■ PROBLEM TO WORK ON:
Return only those lines of the listing in which "accueil" appears.

■ AVAILABLE RECORDS:
[Start of Attachment]

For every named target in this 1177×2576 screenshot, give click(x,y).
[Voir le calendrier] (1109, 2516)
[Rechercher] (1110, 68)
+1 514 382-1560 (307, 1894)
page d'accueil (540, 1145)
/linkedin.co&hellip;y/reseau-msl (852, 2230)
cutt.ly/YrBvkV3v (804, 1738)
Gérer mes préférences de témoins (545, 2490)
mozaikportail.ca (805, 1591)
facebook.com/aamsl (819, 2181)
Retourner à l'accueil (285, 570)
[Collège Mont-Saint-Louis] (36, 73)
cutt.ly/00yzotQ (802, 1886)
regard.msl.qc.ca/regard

[End of Attachment]

■ THE ANSWER:
page d'accueil (540, 1145)
Retourner à l'accueil (285, 570)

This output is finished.